Today is World Sleep Day, a day created to raise awareness of the importance of sleep. We put together a list with tips and tricks that can help you develop better sleep habits and improve your sleep quality.
1. Block out light
We all have a clock known as the circadian rhythm built in. It tell us that when it’s light we should be awake, and when it’s dark we should be heading off to bed. Int he evening when it’s dark, your brain triggers the release of melatonin; a hormone that naturally makes you feel sleepy. In ordet to keep your melatonin levels in check and help your body protect its natural circadian rhythm, try and avoid bright light an hour before bed. A couple of easy changes you can make to block out light int he evening and improve sleep quality is turning off ceiling lights, avoiding TV in bed, and setting your handheld devices to nighttime mode is you use them after dark.
Kids usually love hearing bedtime stories before bedtime, but as we grow up we tend to drop the habit of reading ourselves to sleep. According to Lifehack, six things happen when you read before bed and improving your sleep is listed as number one.

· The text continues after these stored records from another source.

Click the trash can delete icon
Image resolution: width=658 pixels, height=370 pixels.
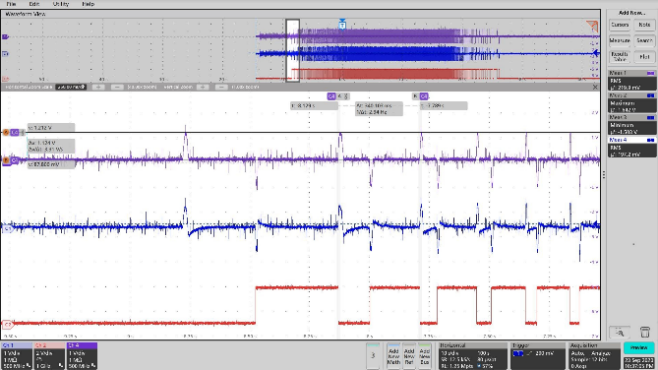tap(645, 332)
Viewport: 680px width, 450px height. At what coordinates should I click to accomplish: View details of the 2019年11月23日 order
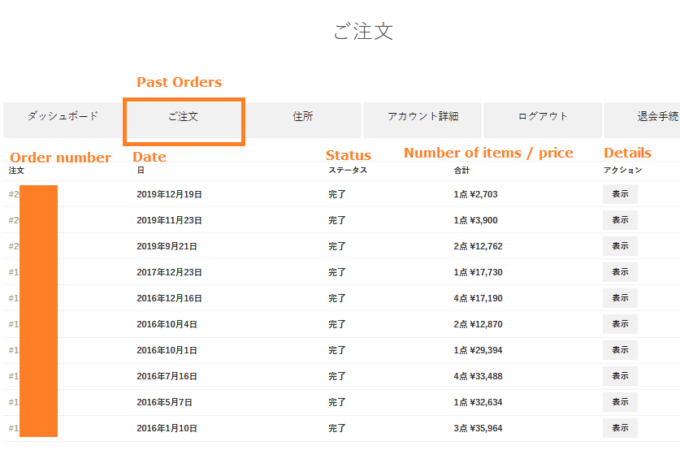620,220

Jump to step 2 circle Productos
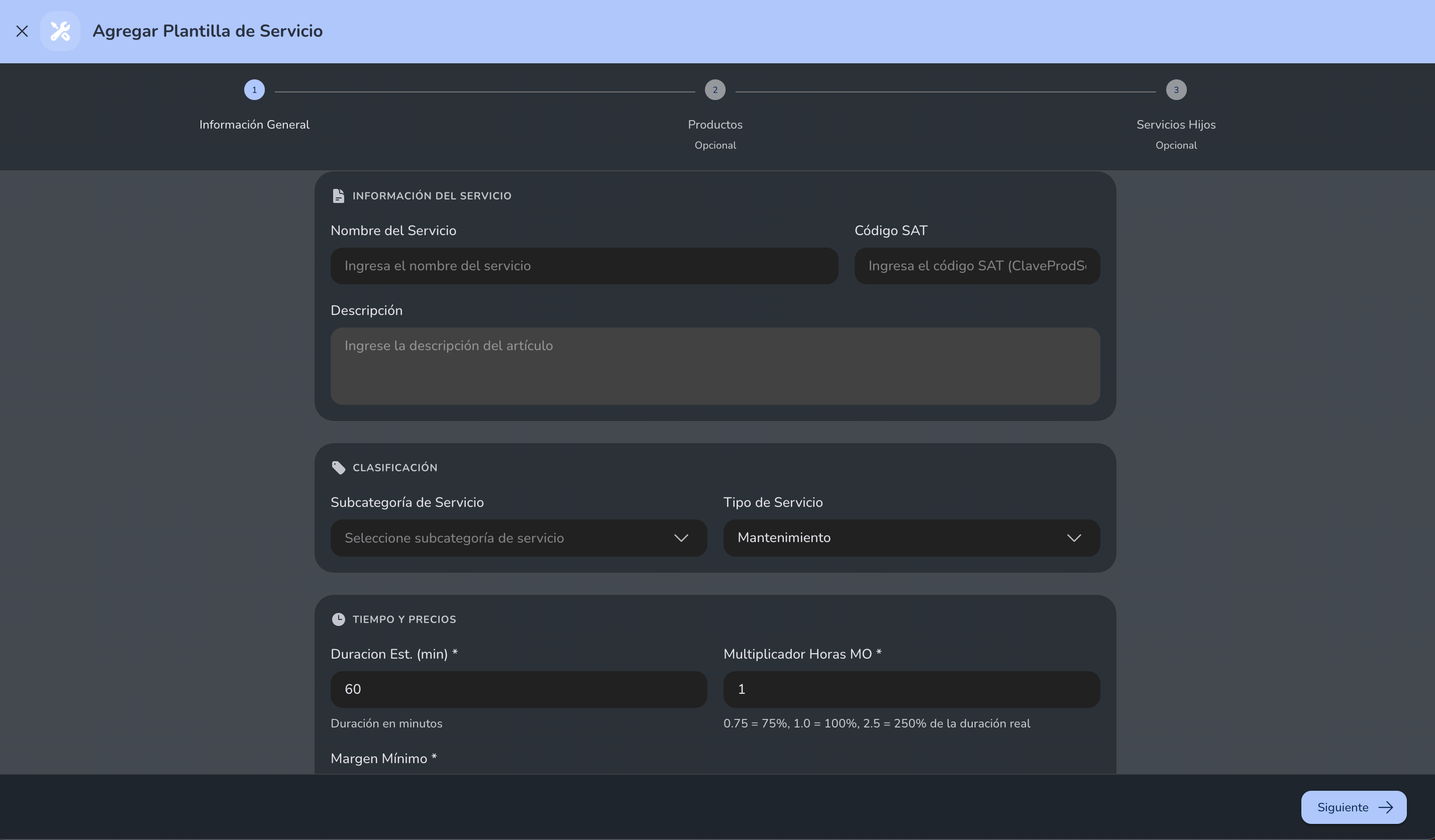[714, 90]
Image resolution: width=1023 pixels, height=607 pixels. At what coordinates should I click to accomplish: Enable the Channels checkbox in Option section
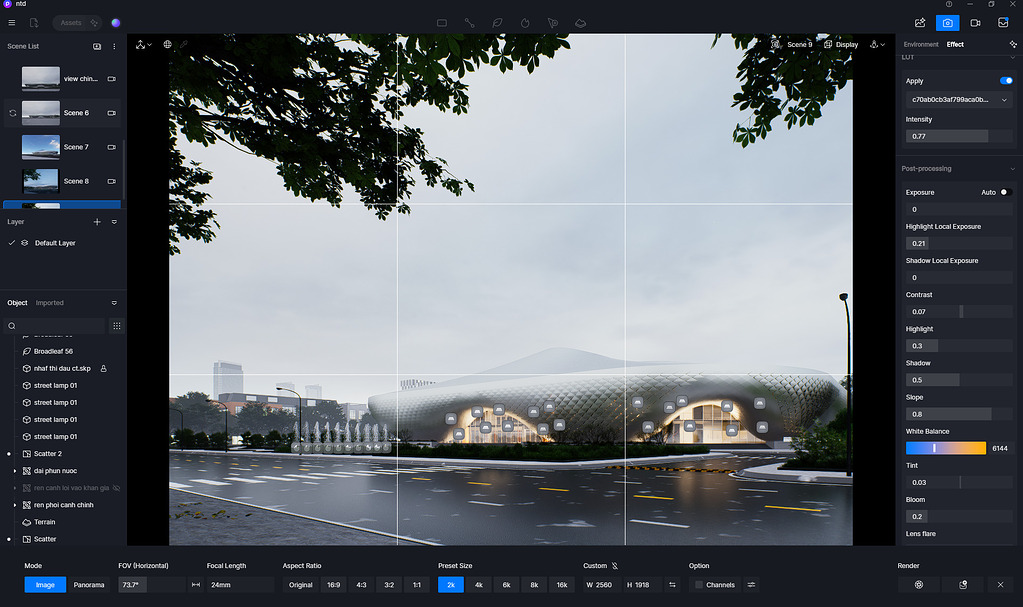click(x=699, y=584)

In addition to sprucing imagination, entering the world of fiction before falling asleep can also help you clear your mind, get more restful sleep, and improve sleep quality.
3. Avoid afternoon naps
Naps during the day can sometimes be counterproductive as they risk disrupt your nighttime sleep schedule, especially if you nap during the afternoon and find yourself having trouble falling asleep when it’s time for bed. If you absolutely need a nap during the day, use a nap tracker like Sleep Cycle power nap to make sure you do not oversleep. 20 minutes is the perfect power nap, where you do not enter deep sleep but wake up while you are still in light sleep.

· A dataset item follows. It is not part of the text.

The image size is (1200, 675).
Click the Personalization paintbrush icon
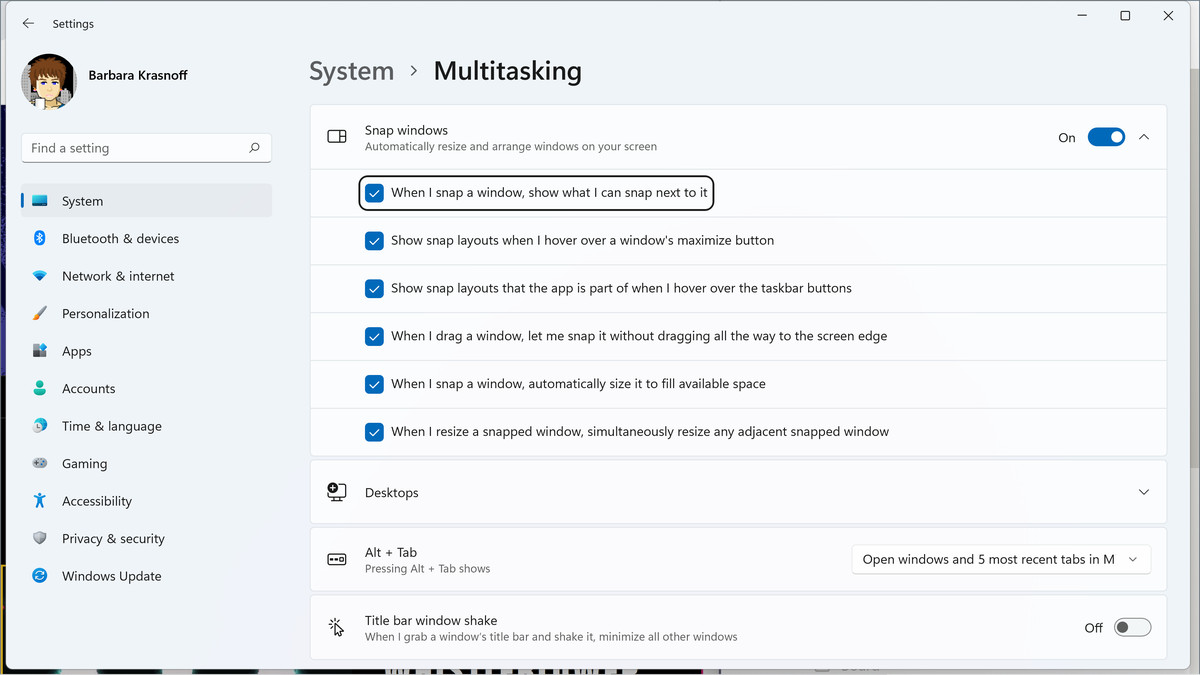coord(38,313)
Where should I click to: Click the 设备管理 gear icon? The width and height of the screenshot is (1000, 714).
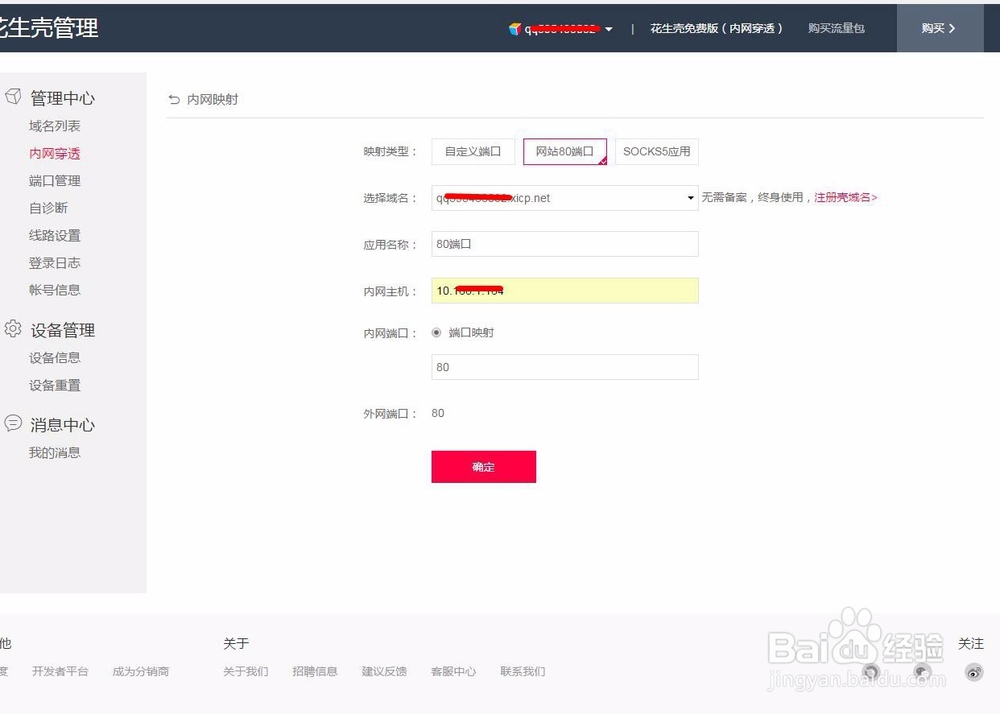point(13,329)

4. Stick to a sleep schedule
People experiencing trouble sleeping are often advised to keep a sleep schedule that directs them to go to bed and wake up at the same time every day. If setting both a bedtime and a wake up time feels a bit restrictive, a good first step can be to start off with a set wakeup time and by doing so make sure you get up around the same time every morning, no matter if it’s a weekend or a weekday. Doing so can also help you gradually move to an earlier bedtime, and ensure you get the amount of sleep hours your body needs.
5. Exercise daily
Exercise works wonders if you’re trying to improve sleep quality, it can both help you fall asleep easier and improve your sleep quality. According to a study done by the National Sleep Foundation, 150 minutes of moderate to vigorous exercise a week can help you fall asleep easier and improve sleep quality. Just make sure you do not exercise too late in the day as this can be counterproductive if you do not have enough time after to wind down before going to bed.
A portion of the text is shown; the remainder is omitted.